Data extracted from a collection
***
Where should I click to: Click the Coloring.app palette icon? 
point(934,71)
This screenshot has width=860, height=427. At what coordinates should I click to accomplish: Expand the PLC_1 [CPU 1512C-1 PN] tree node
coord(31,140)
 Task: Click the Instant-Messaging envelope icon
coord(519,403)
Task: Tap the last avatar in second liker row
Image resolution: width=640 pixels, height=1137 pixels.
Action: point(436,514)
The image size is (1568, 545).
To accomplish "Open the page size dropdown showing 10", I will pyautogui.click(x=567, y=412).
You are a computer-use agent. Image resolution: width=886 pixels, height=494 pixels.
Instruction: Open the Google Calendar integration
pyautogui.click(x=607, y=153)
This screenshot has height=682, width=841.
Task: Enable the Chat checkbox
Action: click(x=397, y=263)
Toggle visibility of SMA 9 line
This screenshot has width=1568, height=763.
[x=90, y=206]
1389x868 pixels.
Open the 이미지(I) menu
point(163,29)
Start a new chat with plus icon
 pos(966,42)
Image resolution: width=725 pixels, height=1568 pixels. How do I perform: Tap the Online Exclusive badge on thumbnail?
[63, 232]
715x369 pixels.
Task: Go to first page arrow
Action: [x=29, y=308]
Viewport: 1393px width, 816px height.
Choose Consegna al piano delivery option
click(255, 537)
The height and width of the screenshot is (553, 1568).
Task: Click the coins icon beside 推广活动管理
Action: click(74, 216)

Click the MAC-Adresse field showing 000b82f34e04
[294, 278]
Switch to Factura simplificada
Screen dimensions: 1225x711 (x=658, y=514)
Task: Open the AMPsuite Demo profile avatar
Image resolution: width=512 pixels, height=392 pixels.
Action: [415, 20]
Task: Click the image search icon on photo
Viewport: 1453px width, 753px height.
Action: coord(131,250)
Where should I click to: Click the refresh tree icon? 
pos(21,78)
***
■ Brief ■
The entire set of records should be returned exactly.

■ Answer ■
Where should I click to: Click the Coloring.app palette icon? 
point(934,71)
This screenshot has width=860, height=427. At what coordinates should I click to accomplish: Expand the PLC_1 [CPU 1512C-1 PN] tree node
coord(31,140)
 Task: Click the Instant-Messaging envelope icon
coord(519,403)
Task: Tap the last avatar in second liker row
Image resolution: width=640 pixels, height=1137 pixels.
Action: point(436,514)
The image size is (1568, 545).
To accomplish "Open the page size dropdown showing 10", I will pyautogui.click(x=567, y=412).
You are a computer-use agent. Image resolution: width=886 pixels, height=494 pixels.
Instruction: Open the Google Calendar integration
pyautogui.click(x=607, y=153)
This screenshot has height=682, width=841.
Task: Enable the Chat checkbox
Action: click(x=397, y=263)
Toggle visibility of SMA 9 line
This screenshot has width=1568, height=763.
[x=90, y=206]
1389x868 pixels.
Open the 이미지(I) menu
point(163,29)
Start a new chat with plus icon
 pos(966,42)
Image resolution: width=725 pixels, height=1568 pixels. How do I perform: Tap the Online Exclusive badge on thumbnail?
[63, 232]
715x369 pixels.
Task: Go to first page arrow
Action: [x=29, y=308]
Viewport: 1393px width, 816px height.
Choose Consegna al piano delivery option
click(255, 537)
The height and width of the screenshot is (553, 1568).
Task: Click the coins icon beside 推广活动管理
Action: click(74, 216)

Click the MAC-Adresse field showing 000b82f34e04
[294, 278]
Switch to Factura simplificada
Screen dimensions: 1225x711 (x=658, y=514)
Task: Open the AMPsuite Demo profile avatar
Image resolution: width=512 pixels, height=392 pixels.
Action: [415, 20]
Task: Click the image search icon on photo
Viewport: 1453px width, 753px height.
Action: coord(131,250)
Where should I click to: Click the refresh tree icon? 
pos(21,78)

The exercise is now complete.